If Manchester is fast becoming a retail tale of two cities, with the creative independents providing the flip side to the designer dream, nobody actually seems to mind. Rather than sticking to their designated patch, Manchester shoppers are happy to wander between the two extremes, with wannabe WAGs and businessmen popping into the craft market or strolling down Oldham Street to Magma, perhaps, for a quirky gift, and the skint but savvy youngsters playing dress-up in Selfridges all afternoon, then spending £2 on a coffee at the end of it. The intimate scale of the City Centre - which can be crossed easily within 15 minutes - means that everyone feels they can go anywhere. Even King Street, with its patrician airs, happily devotes space to Big Issue sellers, mobile phone shops and high street chains, while Deansgate's newsagents and scruffy record shops lead on to the art deco splendour of House of Fraser, topped by the eye-wateringly pricey Bauer Millet car showroom at the Castlefield end. Whatever you want is available within a couple of square miles. Ten years ago, it wasn't possible to find half of it within 100 miles. And if the City Centre's too much hassle, the suburbs are striving to compete. Chorlton's Beech Road, home to a stretch of imaginative, affordable boutiques, galleries and gift shops, draws loyal customers from all over South Manchester, while Didsbury offers a chance to cherry-pick from a selection of interesting delis, book traders and fashion shops. The outlying towns to the North and East - Stockport, Bury, Prestwich - offer solid high street shopping opportunities and great markets, while Salford is home to the Lowry Outlet Mall, where several members of the city's great and good have been spotted taking advantage of the up to 75 per cent discounts at Whistles, Flannels, Karen Millen and the like.

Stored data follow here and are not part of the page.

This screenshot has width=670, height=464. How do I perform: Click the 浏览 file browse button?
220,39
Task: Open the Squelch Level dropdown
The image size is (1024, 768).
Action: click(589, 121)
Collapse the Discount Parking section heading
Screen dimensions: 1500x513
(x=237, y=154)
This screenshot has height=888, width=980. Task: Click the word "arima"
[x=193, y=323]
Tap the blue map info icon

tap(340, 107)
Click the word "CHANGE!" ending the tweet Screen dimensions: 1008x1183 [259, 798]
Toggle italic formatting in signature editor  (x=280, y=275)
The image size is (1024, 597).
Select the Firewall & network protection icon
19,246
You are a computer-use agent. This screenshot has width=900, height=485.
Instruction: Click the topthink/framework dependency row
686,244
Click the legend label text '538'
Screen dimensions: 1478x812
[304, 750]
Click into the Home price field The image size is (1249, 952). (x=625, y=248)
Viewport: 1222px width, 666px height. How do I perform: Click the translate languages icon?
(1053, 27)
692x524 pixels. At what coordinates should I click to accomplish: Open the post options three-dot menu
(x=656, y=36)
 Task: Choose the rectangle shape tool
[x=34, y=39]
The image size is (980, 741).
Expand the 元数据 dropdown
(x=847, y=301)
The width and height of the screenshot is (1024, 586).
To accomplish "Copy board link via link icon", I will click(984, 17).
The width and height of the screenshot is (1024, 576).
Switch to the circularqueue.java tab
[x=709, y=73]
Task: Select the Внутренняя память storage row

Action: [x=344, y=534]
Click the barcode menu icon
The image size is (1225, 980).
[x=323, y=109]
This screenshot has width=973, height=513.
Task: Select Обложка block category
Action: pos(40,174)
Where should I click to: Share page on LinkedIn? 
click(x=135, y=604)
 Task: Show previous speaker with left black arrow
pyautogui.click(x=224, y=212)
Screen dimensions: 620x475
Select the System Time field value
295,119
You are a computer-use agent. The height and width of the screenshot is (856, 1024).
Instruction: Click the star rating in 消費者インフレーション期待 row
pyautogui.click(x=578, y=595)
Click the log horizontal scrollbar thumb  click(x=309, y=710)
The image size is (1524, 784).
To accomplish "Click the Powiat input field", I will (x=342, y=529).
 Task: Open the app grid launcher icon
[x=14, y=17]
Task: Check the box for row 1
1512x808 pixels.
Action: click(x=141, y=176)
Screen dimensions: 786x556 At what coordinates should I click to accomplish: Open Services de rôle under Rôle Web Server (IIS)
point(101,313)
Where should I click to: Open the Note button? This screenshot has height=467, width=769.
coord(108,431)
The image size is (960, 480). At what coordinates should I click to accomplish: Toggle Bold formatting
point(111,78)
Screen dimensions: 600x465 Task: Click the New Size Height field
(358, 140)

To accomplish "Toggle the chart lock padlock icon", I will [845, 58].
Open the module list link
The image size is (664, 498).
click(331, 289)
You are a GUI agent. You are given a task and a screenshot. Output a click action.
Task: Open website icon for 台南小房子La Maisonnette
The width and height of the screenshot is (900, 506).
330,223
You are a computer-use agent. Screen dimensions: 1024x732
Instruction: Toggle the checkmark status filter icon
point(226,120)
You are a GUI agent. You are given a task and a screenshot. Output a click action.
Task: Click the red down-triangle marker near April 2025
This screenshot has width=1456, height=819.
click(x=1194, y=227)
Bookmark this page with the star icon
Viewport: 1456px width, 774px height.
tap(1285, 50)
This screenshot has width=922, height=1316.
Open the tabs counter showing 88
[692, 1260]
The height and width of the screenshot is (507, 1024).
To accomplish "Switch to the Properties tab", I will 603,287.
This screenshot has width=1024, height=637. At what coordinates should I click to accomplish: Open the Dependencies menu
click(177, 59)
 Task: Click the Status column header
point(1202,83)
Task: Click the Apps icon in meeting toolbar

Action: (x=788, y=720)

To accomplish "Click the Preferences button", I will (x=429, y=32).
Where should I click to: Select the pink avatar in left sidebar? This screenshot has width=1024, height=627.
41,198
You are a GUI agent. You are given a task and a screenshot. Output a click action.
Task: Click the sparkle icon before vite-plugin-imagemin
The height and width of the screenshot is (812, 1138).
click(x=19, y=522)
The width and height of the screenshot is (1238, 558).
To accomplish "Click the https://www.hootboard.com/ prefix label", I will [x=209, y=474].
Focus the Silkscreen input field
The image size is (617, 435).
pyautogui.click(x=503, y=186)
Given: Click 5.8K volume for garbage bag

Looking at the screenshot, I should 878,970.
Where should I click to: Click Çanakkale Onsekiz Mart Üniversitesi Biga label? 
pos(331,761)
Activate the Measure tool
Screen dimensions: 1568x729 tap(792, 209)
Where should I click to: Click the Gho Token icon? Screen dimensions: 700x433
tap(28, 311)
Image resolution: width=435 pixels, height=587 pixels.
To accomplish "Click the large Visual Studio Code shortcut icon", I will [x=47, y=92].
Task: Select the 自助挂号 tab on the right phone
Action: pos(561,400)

Mancunians love to shop. The new-found popularity of retail therapy can be explained partly as a response to the city being continuously labelled as that place where it always rains and where everyone looks like Liam Gallagher. It could also be because locals are lucky enough to have access to the best spectrum of shops outside the capital. Mostly, though, it's down to one simple fact: that they simply can.